→ **Data in this exercise**
☆ ☆ ☆

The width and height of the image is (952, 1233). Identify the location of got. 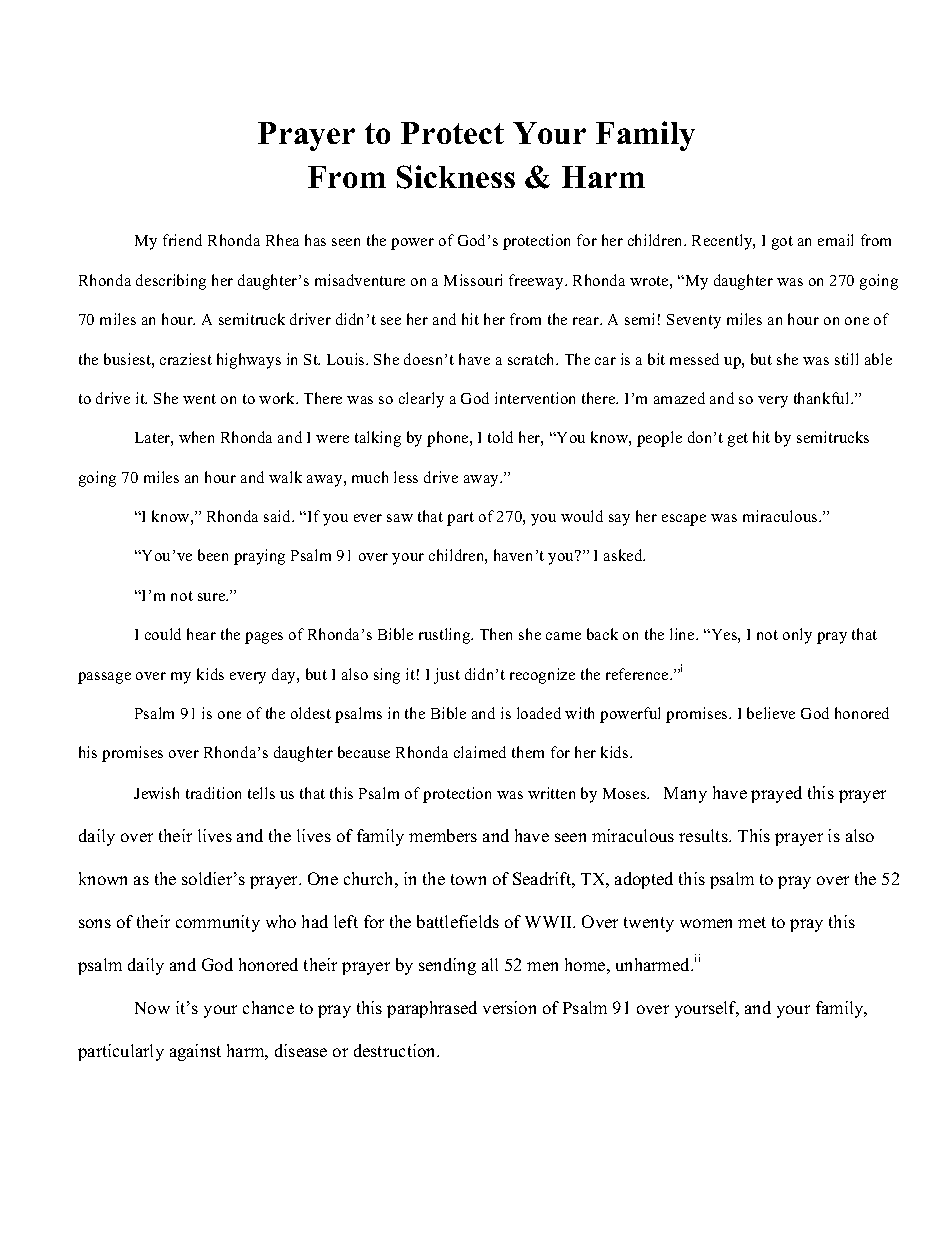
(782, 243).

☆ ☆ ☆

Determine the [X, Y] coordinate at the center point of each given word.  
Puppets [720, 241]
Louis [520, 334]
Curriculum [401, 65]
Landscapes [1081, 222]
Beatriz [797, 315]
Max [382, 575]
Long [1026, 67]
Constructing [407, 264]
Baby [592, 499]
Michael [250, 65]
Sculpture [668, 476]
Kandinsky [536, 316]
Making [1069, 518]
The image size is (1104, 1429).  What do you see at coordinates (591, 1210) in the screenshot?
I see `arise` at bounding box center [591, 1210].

☆ ☆ ☆

→ **The task**
Recast the listing, from the line containing "Long [1026, 67]" through the line containing "center [591, 1210].", both included, as a numbered list with no blank lines.

→ **Solution to the exercise**
1. Long [1026, 67]
2. Constructing [407, 264]
3. Baby [592, 499]
4. Michael [250, 65]
5. Sculpture [668, 476]
6. Kandinsky [536, 316]
7. Making [1069, 518]
8. The image size is (1104, 1429).  What do you see at coordinates (591, 1210) in the screenshot?
9. I see `arise` at bounding box center [591, 1210].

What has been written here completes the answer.